He grew day lilies, and it seemed to me as I stood there beside him surveying the back yard, that they went on forever (or at least into the next county). They certainly filled the land as far as my little 3′ high eyes could see. Every day after work during day lily season, Granddaddy came home, changed from his banking clothes to his gardening clothes, and we headed out to deadhead, plucking the spent blooms and tossing them in a trashcan. We told each other the highs and lows of our day, and once that was done, we worked silently. Side by side.

Granddaddy had a greenhouse – a real glass greenhouse – with raised tables and a hose and spigot and everything. Inside those four glass walls, he started seeds to give them a head start on life, and nursed ailing plants back to health. One year we spent the afternoon of his birthday working in the greenhouse, Granddaddy stood on the ground, his hands busy in the dirt, while I stood on an upturned wooden box next to him asking questions (many of which began with “Why?” or “What if?”) and, every now ‘n then, fetching him what he needed.

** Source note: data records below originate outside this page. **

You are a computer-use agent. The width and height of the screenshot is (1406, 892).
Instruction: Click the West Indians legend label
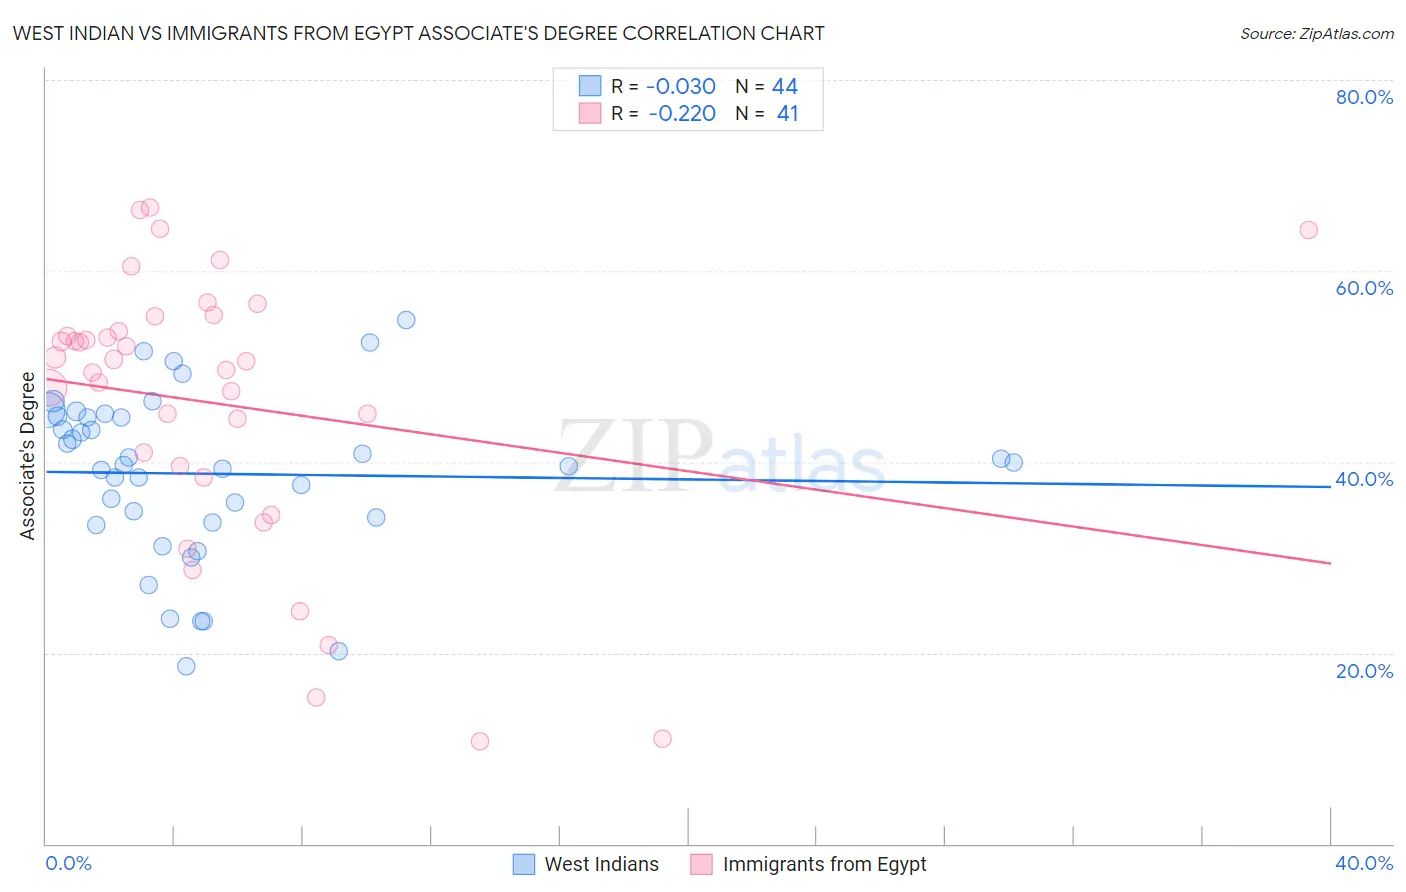[x=601, y=864]
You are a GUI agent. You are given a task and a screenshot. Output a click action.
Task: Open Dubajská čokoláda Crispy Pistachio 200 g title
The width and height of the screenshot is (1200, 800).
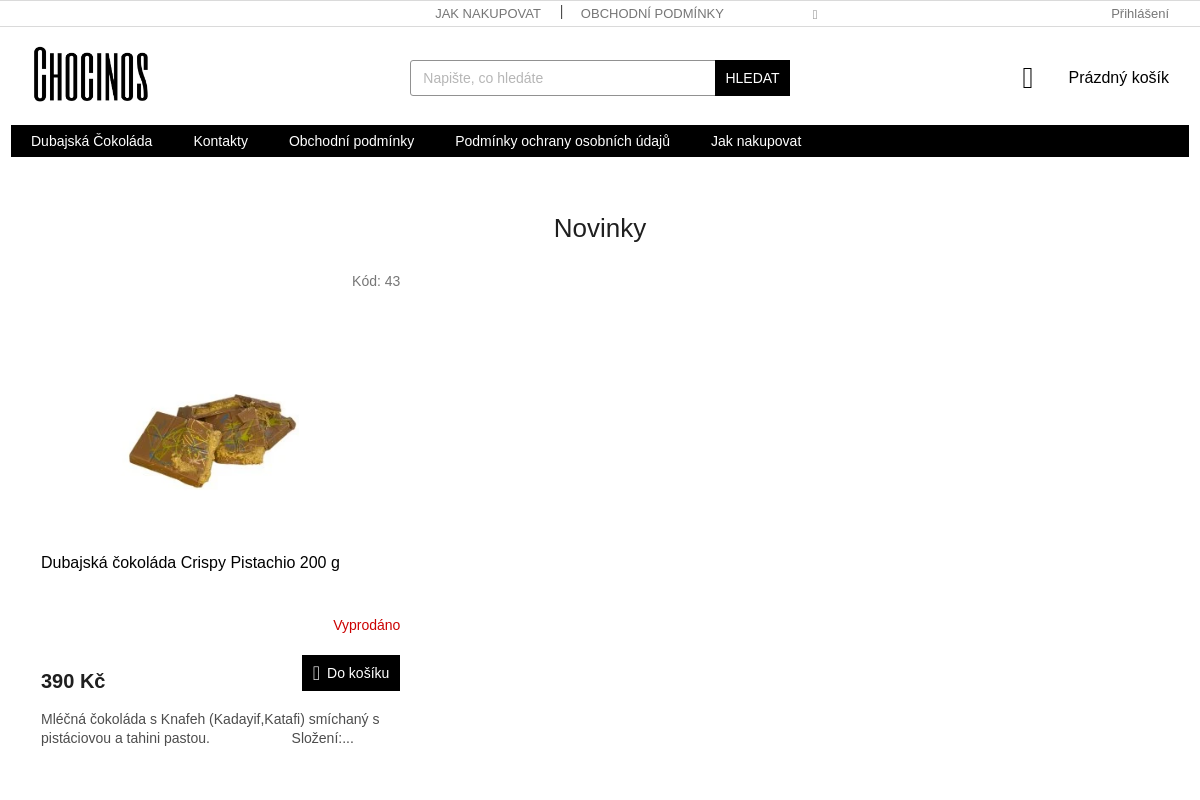coord(190,563)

Mother, Daddy, and I had recently moved into Granddaddy and Grandmother’s house to help Granddaddy tend to Grandmother who’d had several strokes and had to have everything done for her. While we worked in the greenhouse that day, Mother was in the kitchen, and before Granddaddy and I even knew we were hungry, she hand delivered two of the most beautiful cakes you’ve ever seen: a birthday cake with chocolate icing and yellow embellishments for Granddaddy and a kid-sized matching cake for me.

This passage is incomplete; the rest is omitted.